Dr. Snow began her career in residential services in the children’s mental health sector, and while there earned her Child Care Worker Diploma. Dr. Snow then practiced in an intensive psychiatric day hospital working on outpatient assessment teams. In 1990, Dr. Snow established a private practice providing assessment and treatment for children and families with complex mental health needs. For a period time she served as a Child Advocate at the Office of Child and Family Services Advocacy. Most recently, Dr. Snow has been working as an Associate Professor in the School of Child and Youth Care at Ryerson University. She has a focus on safeguards for children and youth in care and the meaningful participation of young people in their care. She leads The Voyager Project, a social innovation strategy to redress educational disruption and disadvantage faced by children in care. Dr. Snow also engages in Participatory Action Research with remote First Nations communities and youth groups. She has published extensively in the areas of child and youth care and youth in care.


 

[1] Initially, 11 young people were identified. A 12th young person was identified in the course of the Panel’s work and a full review of the young person was incorporated into the process.
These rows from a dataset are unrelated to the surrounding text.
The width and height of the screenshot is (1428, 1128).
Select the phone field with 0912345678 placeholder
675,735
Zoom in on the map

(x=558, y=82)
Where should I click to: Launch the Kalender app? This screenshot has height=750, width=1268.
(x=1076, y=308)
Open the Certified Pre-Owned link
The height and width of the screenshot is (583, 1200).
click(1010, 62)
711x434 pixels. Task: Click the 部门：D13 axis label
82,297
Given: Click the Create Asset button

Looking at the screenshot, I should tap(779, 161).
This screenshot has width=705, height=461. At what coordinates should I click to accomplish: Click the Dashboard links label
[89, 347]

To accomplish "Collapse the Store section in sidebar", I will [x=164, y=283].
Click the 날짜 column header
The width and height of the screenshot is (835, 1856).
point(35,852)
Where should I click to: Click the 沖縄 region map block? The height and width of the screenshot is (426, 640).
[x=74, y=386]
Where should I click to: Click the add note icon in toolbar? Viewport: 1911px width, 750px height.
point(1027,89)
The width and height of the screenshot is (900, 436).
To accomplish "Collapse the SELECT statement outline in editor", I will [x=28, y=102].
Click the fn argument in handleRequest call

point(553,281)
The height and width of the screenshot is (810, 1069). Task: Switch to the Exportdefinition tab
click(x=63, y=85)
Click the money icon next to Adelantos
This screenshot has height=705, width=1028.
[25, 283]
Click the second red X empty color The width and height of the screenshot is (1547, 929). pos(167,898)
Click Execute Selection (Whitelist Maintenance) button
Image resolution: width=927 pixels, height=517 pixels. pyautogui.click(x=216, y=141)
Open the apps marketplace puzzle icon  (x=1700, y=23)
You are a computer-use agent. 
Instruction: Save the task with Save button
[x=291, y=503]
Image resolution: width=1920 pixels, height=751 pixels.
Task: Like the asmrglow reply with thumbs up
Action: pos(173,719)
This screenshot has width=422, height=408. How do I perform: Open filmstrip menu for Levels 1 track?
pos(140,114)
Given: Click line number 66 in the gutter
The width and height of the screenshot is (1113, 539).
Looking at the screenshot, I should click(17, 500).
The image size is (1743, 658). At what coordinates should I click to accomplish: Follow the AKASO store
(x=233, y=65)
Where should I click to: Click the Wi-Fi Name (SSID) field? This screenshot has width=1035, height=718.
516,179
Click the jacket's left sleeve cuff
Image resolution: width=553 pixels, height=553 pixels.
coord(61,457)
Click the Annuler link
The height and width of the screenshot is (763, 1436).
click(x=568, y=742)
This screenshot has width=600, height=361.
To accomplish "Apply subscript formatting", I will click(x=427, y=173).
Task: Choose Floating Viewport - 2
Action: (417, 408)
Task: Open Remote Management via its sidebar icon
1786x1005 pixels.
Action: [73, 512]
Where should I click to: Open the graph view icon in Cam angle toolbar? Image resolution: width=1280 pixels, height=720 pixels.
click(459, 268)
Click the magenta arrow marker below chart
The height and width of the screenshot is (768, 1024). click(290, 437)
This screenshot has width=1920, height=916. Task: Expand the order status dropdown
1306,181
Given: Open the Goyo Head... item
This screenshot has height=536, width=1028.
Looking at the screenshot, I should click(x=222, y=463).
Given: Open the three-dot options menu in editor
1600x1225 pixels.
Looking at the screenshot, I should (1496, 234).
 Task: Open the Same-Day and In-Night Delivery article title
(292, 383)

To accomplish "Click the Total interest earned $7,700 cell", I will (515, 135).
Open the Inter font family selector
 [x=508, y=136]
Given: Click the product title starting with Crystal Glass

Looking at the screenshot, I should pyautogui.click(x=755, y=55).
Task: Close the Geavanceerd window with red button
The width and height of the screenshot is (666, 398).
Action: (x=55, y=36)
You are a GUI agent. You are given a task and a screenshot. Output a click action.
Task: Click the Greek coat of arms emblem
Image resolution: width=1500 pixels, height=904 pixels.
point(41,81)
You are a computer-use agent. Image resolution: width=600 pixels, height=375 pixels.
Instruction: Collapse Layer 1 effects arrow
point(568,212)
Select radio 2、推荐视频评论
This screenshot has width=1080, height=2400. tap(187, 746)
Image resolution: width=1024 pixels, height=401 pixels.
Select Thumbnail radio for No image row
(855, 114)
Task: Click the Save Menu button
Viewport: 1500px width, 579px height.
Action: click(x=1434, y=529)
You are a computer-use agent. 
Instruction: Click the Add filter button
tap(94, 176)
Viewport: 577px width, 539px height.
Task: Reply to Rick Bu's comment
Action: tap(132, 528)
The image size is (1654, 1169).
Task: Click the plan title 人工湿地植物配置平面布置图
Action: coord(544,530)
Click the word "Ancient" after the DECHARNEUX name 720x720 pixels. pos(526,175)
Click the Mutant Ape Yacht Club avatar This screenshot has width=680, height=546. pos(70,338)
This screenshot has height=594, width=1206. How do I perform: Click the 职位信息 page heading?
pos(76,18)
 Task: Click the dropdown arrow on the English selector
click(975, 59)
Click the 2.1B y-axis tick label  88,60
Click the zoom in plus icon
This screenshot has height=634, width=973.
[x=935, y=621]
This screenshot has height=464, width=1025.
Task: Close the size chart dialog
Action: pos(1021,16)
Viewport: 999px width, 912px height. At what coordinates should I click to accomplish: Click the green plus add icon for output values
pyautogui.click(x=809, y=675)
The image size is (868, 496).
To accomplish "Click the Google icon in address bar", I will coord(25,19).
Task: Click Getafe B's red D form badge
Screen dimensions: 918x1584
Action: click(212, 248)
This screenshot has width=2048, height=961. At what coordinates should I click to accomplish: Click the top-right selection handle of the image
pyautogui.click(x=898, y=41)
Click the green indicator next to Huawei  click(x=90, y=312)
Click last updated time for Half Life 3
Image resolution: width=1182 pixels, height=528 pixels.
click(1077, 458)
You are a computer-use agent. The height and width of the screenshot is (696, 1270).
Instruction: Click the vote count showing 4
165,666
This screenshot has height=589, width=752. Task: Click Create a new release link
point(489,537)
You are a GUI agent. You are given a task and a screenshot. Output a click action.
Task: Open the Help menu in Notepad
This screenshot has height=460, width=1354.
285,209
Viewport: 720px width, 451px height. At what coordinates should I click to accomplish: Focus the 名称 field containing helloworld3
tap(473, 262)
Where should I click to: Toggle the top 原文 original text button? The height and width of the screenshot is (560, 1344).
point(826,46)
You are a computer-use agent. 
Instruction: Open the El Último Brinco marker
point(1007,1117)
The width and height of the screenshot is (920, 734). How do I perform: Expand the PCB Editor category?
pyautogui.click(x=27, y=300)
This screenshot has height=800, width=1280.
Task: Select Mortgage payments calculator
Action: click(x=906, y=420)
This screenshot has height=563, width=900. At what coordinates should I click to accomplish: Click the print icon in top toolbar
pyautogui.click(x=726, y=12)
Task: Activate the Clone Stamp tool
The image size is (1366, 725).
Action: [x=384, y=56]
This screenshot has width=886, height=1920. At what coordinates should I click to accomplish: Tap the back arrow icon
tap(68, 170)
[2] The average number of placements is approximate because in some of the young people’s case documents, there are gaps for periods of time where placement transfers cannot be confirmed.

[3] This refers to the ratio of staff working with a child.

[4] Formally the Ministry of Children and Youth Services (MCYS).

[5] Initially, 11 young people were identified.  A 12th young person was identified in the course of the Panel’s work and a full review of the young person was incorporated into the process.

[6] Many organizations use the language “residential services”.  We have used residential placements to refer broadly to the settings in which these young people were living. It is not clear at this time whether the work underway encompasses all residential placement settings that are relevant to this review.

[7] “Wholistic | Definition of Wholistic in English by Oxford Dictionaries.” Oxford Dictionaries | English, Oxford Dictionaries, en.oxforddictionaries.com/definition/wholistic.

[8] For complete mandated functions and standards of children’s aid societies, see Child, Youth and Family Services Act (2018) s. 15 (3). https://www.ontario.ca/laws/statute/90c11

[9] Some names have been changed to protect the privacy of the individual and/or their family. 

[10] Section 23 classrooms provide educational services to students in care, treatment, or correctional settings. The programs are designed to meet the individual cognitive, social, emotional, and physical needs of young people.

[11] See page 40, Eight Indigenous Lives for additional content relating to intergenerational trauma.

[12] In Canadian sentencing laws, Gladue refers to the requirement that a judge pay particular attention to the circumstances of Indigenous offenders and to consider reasonable alternatives to imprisonment. 

[13]Government of Canada (2018). Definition of Jordan’s Principle from the Canadian Human Rights Tribunal. https://www.canada.ca/en/indigenous-services-canada/services/jordans-pri...

[14] Note that as these experiences were all reported in one geographic area, the former Ministry of Children and Youth was advised. As the incidents were historical and information regarding the caregivers’ identities was not provided to the Office of the Chief Coroner, the incidents were not reported to a children’s aid society.